Buzzing. In my head. All around me. Creeping in. A rattling roar, filling my skull. Crawling into my teeth, sticky little insect feet all over my face, feelers probing at my lips. They move, hot and pinprick-tiny, and that sound is enough to drag me screaming out of…

… where?

Dark. It was dark, and there was no air. Sand filled my mouth, but the little things crawling on me weren’t sand. They were alive, and they were droning loud enough to drown out everything but the sounds I was making. Terrifying sounds. Suffocating, it was in my mouth and my nose too, lungs starved, heart a suddenly pounding drum.

Scrabbling through sand, dirt everywhere, the buzzing turning into a roar as they lifted off me. The insects didn’t sting, just made that horrible sound and flew in disturbed little circles.

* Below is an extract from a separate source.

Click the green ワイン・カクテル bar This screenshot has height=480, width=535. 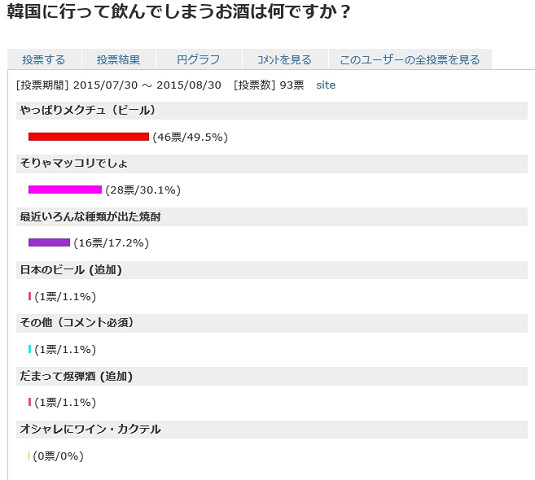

I exploded out of the shallow grave, my screams barely piercing the rumbling roar. Little bits of flying things buzzed angrily, flashing lights struck me like hammers and I fell, scrabbling, the wasps still crawling and buzzing and trying to probe through my mouth and nose and ears and eyes and hands and feet and belly.

They were still eating, because flesh had rotted.

I had rotted.

I scrubbed at myself as the train lumbered past. That was the light and the roaring. My back hit something solid and I jolted to a stop. The wasps crawled over me, and when I forced air out through my nose it blew slimy chunks of snot-laced sand away.

I collapsed against the low retaining wall, breath sobbing in and out. My head rang like a gong, I bent over and vomited up a mass of dark, writhing liquid.

The stench was awesome, titanic, a living thing. It crawled on the breeze, pressed against me, and I vomited again. This time it was long strands of gooey white, splatting. Coming from nowhere and passing through me, landing in twisting runnels.

Just like cotton candy! a gleeful, hateful voice crowed inside my head. The eggwhite was all over me, loathsome slime turning the sand into rasping dampness.

I squeezed my knees together, bent over, and whooped in a deep breath. The wasps crawled, and other bits of insect life clung to me. Maggots. Other things. Of course—out in the desert, the bugs get to you. Especially in a shallow grave, when there’s been trauma to the tissues.

I grabbed my head. The sound was immense, filling me to the brim, the roaring swallowing my scream. Gobbets of rotting flesh fell away, the wasps angrily swarming, and the train rumbled away into the distance.

Leaving me alone. In the night.

In the dark.

I tore at the rotting flesh cloaking me. It peeled away in noisome strips, and under it I was whole, slick with slime. I retched again, a huge tearing coming all the way up from my toes, and produced an amazing gout of that slippery eggwhite stuff again.

Ectoplasm? But—The thought floated away as the pain came down on me, laid me open. Skull cracked wide, bones twisting, everything in me creaking and re-forming. My knees refused to give, my short-bitten nails dug through the cloak of rotting and found my own skin underneath.

I scrambled along the retaining wall. The grave yawned, leering, crawling with disturbed insect life. I fell on sand, grubbed up handfuls of it, and scrubbed at myself. I didn’t care if it stripped skin off and left me bleeding, didn’t care if it went down to bone, I just wanted the rot away.

Under the mess of decaying flesh was a torn T-shirt, rags of what had been leather pants. At least I had some clothes. I was barefoot.

I collapsed to my knees on the sand, looked up.

A full moon hung grinning in the sky, bloated cheese-yellow. The hard, clear points of stars glittered, and steam slid free of my skin.

Whole skin. Clear, unblemished, scraped in places. But not rotting.

The pain retreated abruptly. My questing fingers found filthy hair, stiff with sand and God knew what else. The wasps were sluggish—it gets cold out here at night. Everything else was burrowing to escape the chill.

It’s cold in Hell, too. So cold. That thought threatened to tip me over into howling madness, so it vanished. Swept under the rug. Hey presto.

My skull was still there. Hard curves of bone, tender at the back. I let out a sob. Held my hands out, flipped them palm-up. They shook like palsied things.

Branches. Like branches.

But the image fled as soon as it arrived, mercifully. My forearms were pale under the screen of filth. On my right wrist, just above the softest part, something glittered. Hard, like a diamond. It caught the moonlight and sent back a dart of brilliance, straight through my aching skull. The sight filled me with unsteady loathing, and I shut my eyes.

Start with the obvious first. Who am I?

The train’s rumble receded.

Who am I?

I tilted my head back and screamed, a lonely curlew cry. Because I didn’t know.